:: THE RECORDS

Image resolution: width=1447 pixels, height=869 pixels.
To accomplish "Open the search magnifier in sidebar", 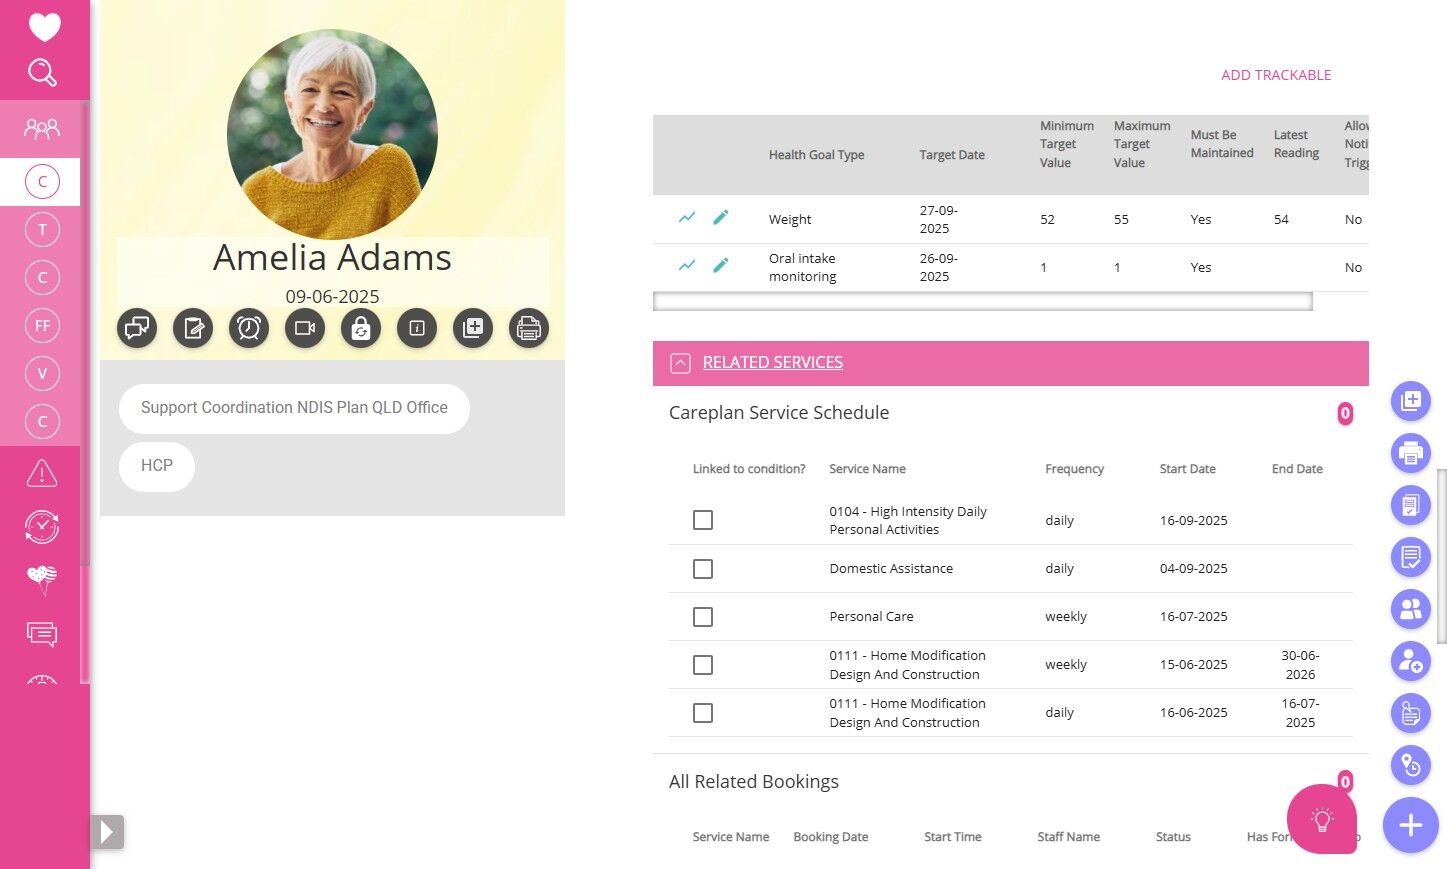I will (x=42, y=72).
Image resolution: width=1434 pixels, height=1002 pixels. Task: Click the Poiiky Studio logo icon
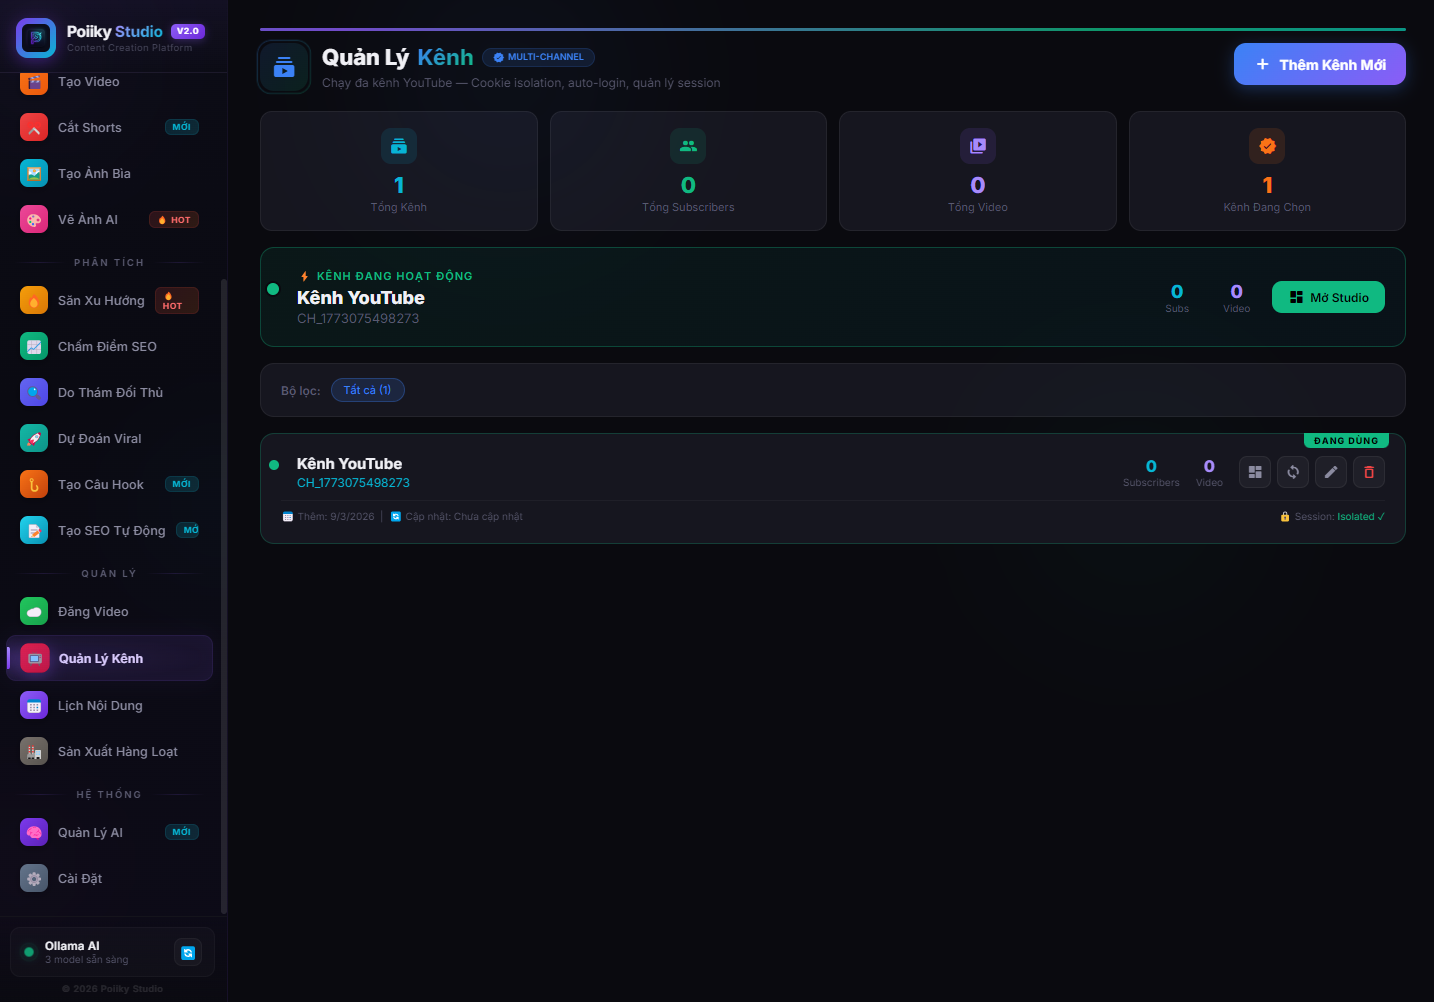point(36,38)
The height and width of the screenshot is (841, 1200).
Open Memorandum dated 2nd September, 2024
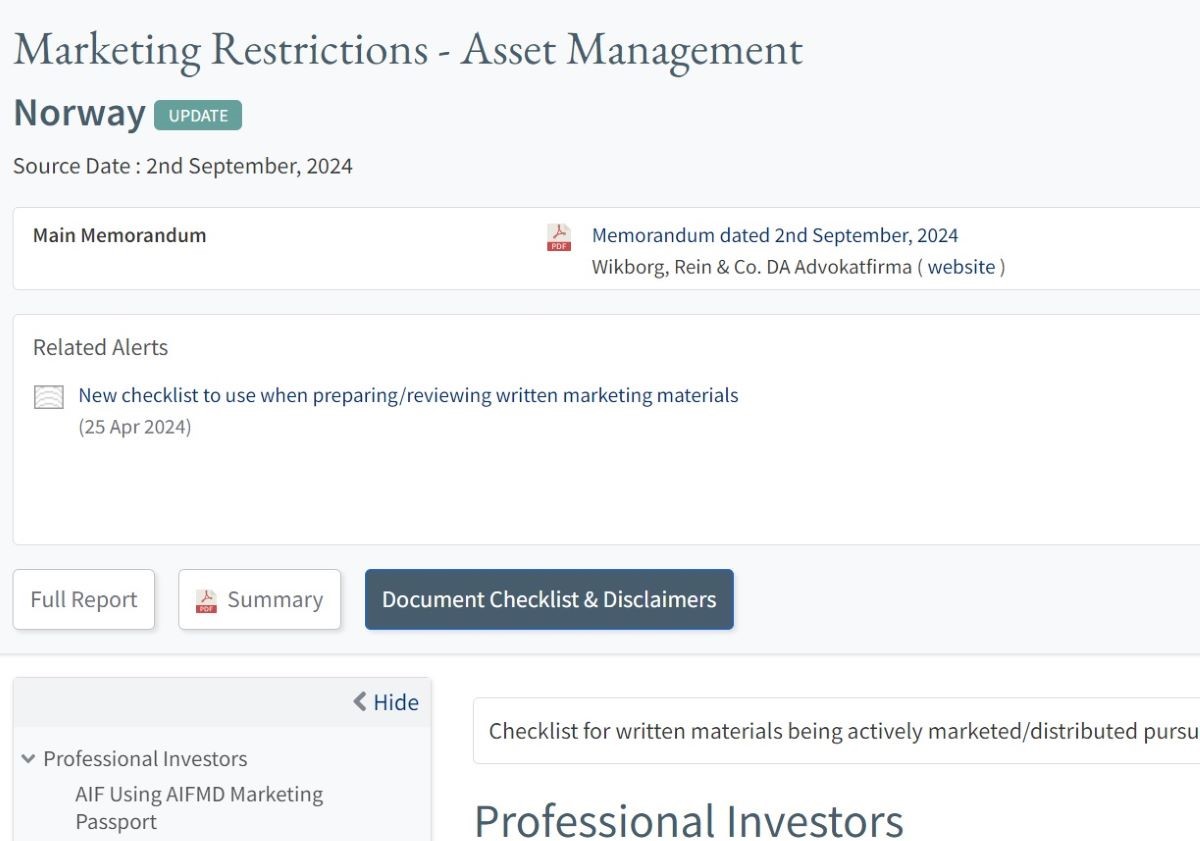point(775,236)
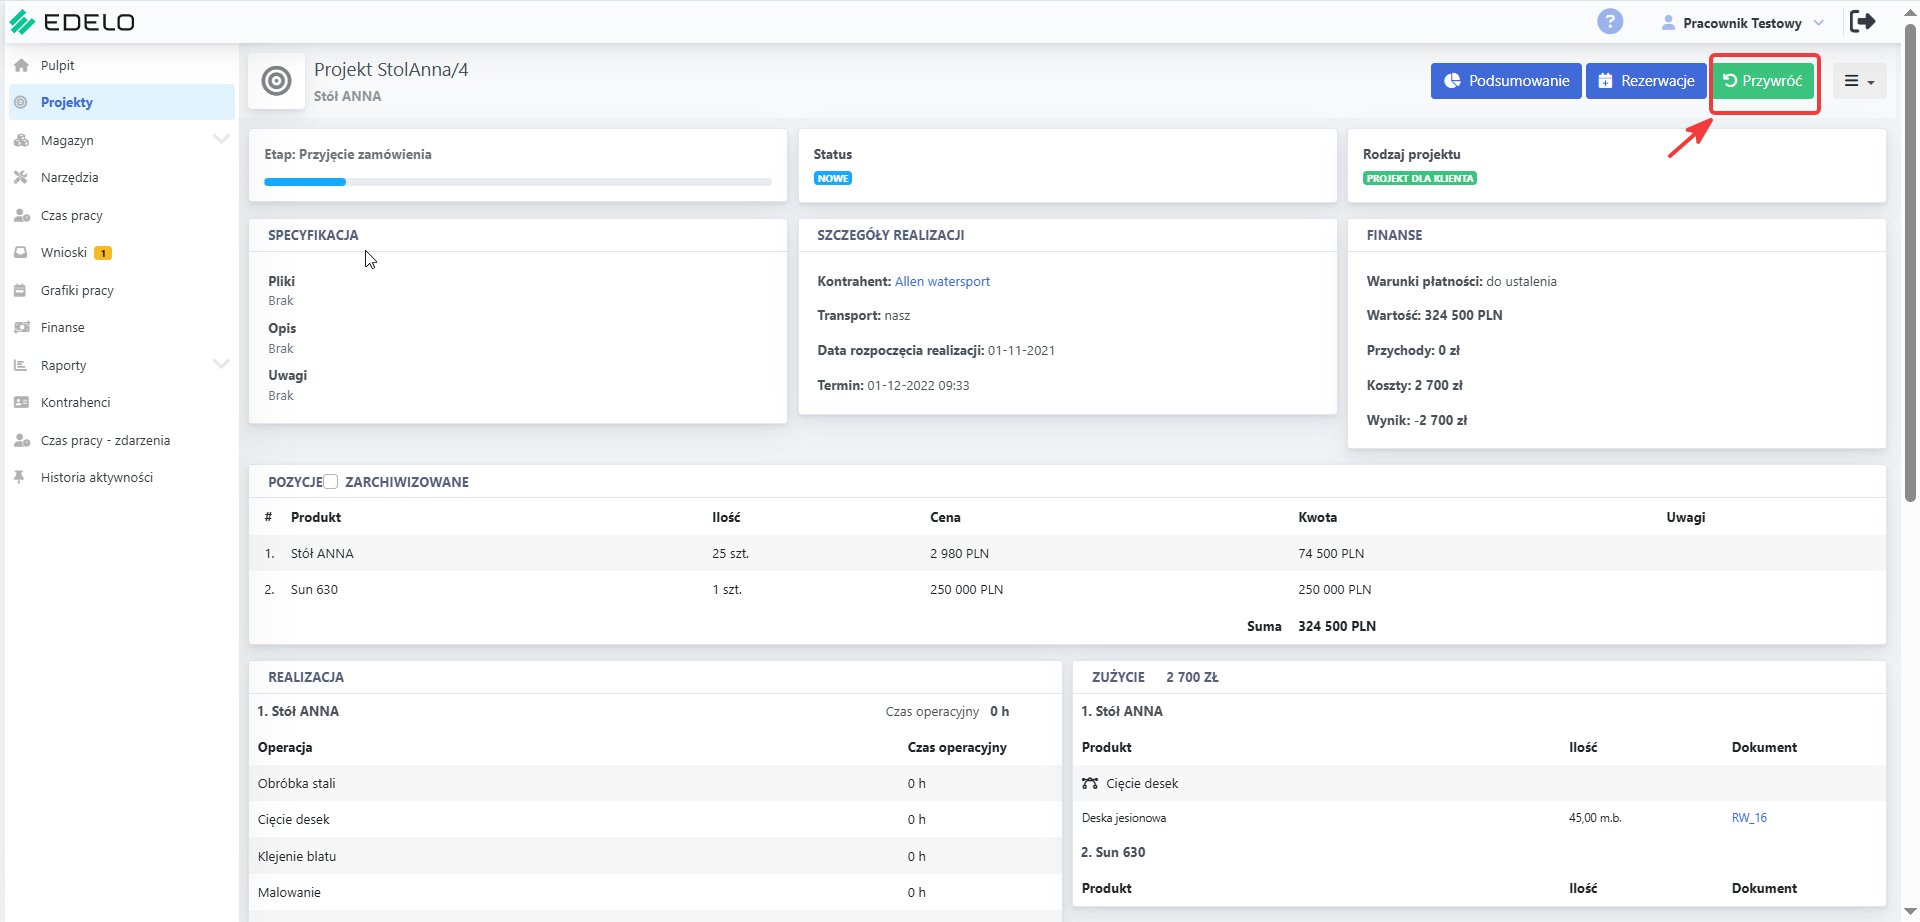The image size is (1920, 922).
Task: Expand the Raporty sidebar submenu
Action: point(221,364)
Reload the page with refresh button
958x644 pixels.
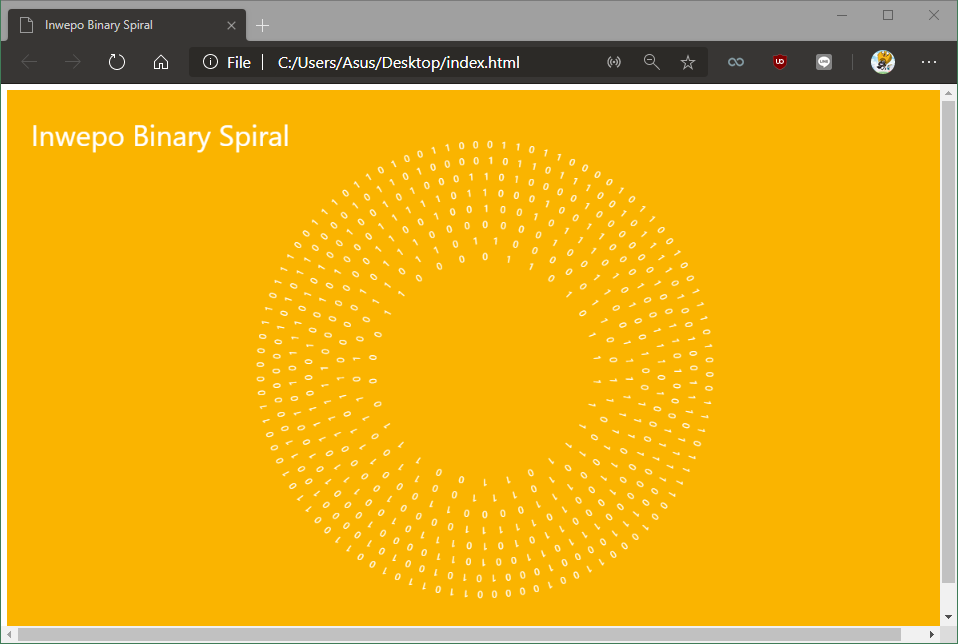tap(117, 62)
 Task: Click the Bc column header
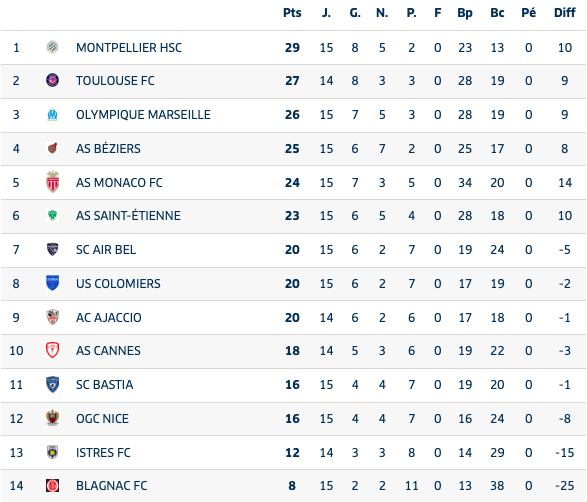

::::

## EXERCISE DESCRIPTION:
Say again, word for word, every line from the one with "Image resolution: width=1434" through the last line of the data above, minus the pictures.

## RESPONSE:
Image resolution: width=1434 pixels, height=1002 pixels. Task: Click the Poiiky Studio logo icon
point(36,38)
The height and width of the screenshot is (841, 1200).
Open Memorandum dated 2nd September, 2024
point(775,236)
The image size is (1920, 922).
Task: Expand the Raporty sidebar submenu
Action: point(221,364)
Reload the page with refresh button
958x644 pixels.
tap(117, 62)
 Task: Click the Bc column header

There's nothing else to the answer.